▶ [Consigne A]
Répondez à ces questions sur le texte consacré à la foule :
(i) Devant qui le président de la République s'est-il exprimé mardi dernier ?
(ii) D'après le deuxième paragraphe, de quoi la foule est-elle un miroir grossissant ?
(iii) Quel mot emploie-t-on en espagnol, et sur quoi insiste-t-il ?

====== Texte à lire

La foule, impalpable, celle que l’on croise dans le métro, dans la rue, à une exposition mais aussi dans une manifestation…c’est un flot humain et chaotique qui nous submerge, telle une vague contre laquelle on ne peut lutter. Mardi dernier, le président de la République a estimé, devant les parlementaires de la majorité, que « la foule » de manifestants opposés à la réforme des retraites n’avait « pas de légitimité » face « au peuple qui s’exprime à travers ses élus », accentuant un peu plus le fossé avec les citoyens.
La foule à la fois un phénomène physique mais c’est aussi un phénomène de pensée collective. Comportements d’imitation, contagion sociale, groupes sociaux aux intérêts partagés, la foule semble former un tout, un miroir grossissant de ce qui traverse les individus.
Le mot foule fin du verbe latin fullare qui signifie fouler, presser. La foule écrase, pèse et presse. Le mot n’est utilisé par la suite qu’au XIIème siècle. En anglais, on utilise le terme crowd qui a la même racine (saxon creodan qui signifie presser) et en espagnol « multitude » qui insiste uniquement sur la quantité.

============
====== Données brutes

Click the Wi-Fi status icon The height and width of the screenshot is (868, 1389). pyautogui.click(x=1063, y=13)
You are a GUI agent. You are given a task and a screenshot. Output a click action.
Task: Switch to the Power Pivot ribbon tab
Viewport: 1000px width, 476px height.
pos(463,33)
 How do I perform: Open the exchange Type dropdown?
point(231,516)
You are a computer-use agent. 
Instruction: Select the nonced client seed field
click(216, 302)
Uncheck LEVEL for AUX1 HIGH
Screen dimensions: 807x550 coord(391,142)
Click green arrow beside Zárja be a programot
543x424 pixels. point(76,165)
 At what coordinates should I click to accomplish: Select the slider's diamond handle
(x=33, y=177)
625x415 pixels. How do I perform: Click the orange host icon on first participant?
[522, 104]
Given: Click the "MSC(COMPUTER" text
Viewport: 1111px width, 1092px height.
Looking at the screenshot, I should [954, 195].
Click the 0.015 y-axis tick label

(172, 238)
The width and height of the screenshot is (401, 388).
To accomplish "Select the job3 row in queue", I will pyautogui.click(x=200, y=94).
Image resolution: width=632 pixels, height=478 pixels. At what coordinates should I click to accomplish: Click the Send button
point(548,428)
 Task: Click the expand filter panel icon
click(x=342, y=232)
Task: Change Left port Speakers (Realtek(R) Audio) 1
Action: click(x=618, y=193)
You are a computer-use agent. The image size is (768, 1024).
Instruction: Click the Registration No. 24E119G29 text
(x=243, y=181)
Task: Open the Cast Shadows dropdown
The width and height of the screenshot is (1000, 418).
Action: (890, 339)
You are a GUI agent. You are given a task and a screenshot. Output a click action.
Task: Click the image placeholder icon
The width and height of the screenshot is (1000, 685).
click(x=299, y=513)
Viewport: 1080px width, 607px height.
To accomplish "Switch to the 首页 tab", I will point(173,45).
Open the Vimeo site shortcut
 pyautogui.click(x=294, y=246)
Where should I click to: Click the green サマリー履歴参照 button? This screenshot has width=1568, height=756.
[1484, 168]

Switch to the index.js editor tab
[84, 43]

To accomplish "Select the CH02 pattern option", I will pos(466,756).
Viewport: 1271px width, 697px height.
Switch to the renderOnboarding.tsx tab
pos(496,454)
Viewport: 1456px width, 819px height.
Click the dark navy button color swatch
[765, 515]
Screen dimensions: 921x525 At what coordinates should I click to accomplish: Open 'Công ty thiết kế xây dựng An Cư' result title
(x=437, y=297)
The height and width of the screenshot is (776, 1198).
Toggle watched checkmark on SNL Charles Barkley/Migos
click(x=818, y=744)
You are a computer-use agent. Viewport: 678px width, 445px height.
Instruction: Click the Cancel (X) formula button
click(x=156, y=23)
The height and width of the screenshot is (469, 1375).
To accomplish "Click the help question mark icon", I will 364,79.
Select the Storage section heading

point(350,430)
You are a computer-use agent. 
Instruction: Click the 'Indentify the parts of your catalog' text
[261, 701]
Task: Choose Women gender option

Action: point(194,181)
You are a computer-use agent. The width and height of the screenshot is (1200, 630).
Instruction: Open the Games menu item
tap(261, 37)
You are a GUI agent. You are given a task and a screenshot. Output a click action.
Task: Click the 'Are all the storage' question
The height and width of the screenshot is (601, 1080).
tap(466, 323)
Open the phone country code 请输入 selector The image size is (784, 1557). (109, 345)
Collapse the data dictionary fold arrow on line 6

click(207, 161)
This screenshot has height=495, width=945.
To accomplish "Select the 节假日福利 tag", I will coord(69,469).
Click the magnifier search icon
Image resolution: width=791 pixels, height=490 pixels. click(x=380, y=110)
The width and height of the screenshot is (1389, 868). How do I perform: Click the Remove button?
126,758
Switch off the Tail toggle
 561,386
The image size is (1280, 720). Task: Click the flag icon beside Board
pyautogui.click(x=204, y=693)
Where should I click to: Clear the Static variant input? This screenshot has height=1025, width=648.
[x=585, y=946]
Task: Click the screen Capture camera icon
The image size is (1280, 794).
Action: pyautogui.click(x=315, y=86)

============

▶ [Consigne B] Recopiez à l'identique les lignes des entrées, du début des entrées jusqu'à la ligne qui contient « point(548,428) », cette dernière comprise.

▶ [Réponse attendue A]
(i) Devant les parlementaires de la majorité.
(ii) De ce qui traverse les individus.
(iii) « Multitude », qui insiste uniquement sur la quantité.

▶ [Réponse attendue B]
Click the Wi-Fi status icon The height and width of the screenshot is (868, 1389). pyautogui.click(x=1063, y=13)
You are a GUI agent. You are given a task and a screenshot. Output a click action.
Task: Switch to the Power Pivot ribbon tab
Viewport: 1000px width, 476px height.
pos(463,33)
 How do I perform: Open the exchange Type dropdown?
point(231,516)
You are a computer-use agent. 
Instruction: Select the nonced client seed field
click(216, 302)
Uncheck LEVEL for AUX1 HIGH
Screen dimensions: 807x550 coord(391,142)
Click green arrow beside Zárja be a programot
543x424 pixels. point(76,165)
 At what coordinates should I click to accomplish: Select the slider's diamond handle
(x=33, y=177)
625x415 pixels. How do I perform: Click the orange host icon on first participant?
[522, 104]
Given: Click the "MSC(COMPUTER" text
Viewport: 1111px width, 1092px height.
Looking at the screenshot, I should [954, 195].
Click the 0.015 y-axis tick label

(172, 238)
The width and height of the screenshot is (401, 388).
To accomplish "Select the job3 row in queue", I will pyautogui.click(x=200, y=94).
Image resolution: width=632 pixels, height=478 pixels. At what coordinates should I click to accomplish: Click the Send button
point(548,428)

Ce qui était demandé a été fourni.